==== Data rows ====

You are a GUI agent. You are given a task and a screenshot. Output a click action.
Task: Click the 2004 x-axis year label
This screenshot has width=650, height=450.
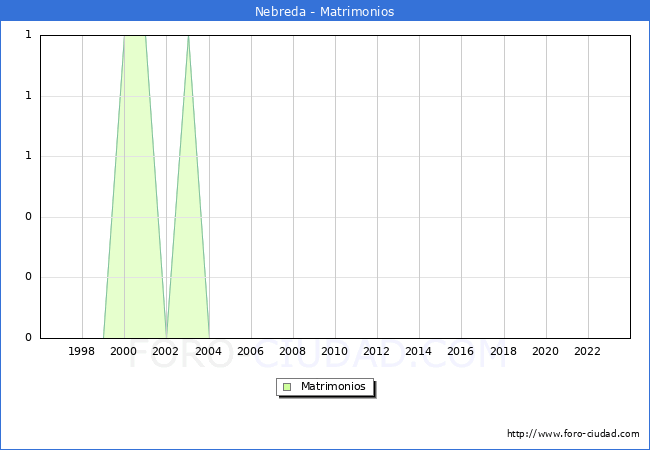(208, 351)
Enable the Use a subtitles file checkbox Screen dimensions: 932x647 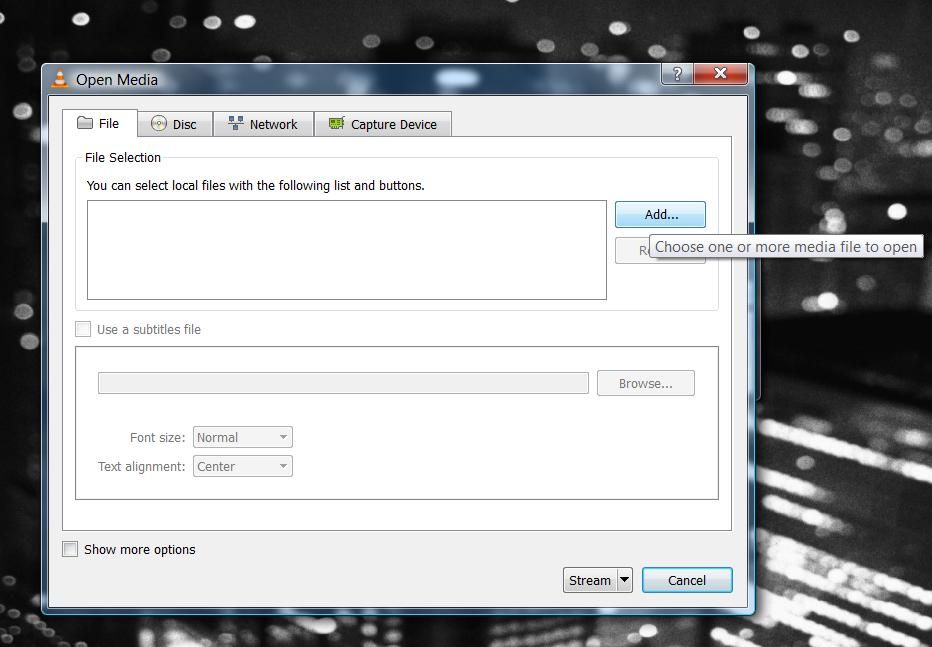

====

- **What to produce**
Rewrite every line of the material above word for word, adding -62 to each coordinate in the answers. Omit the pictures.

- **The output**
You are a GUI agent. You are given a task and a screenshot. Output a click action.
Task: Click the 2004 x-axis year label
This screenshot has width=650, height=450.
(146, 289)
Enable the Use a subtitles file checkbox Screen dimensions: 932x647 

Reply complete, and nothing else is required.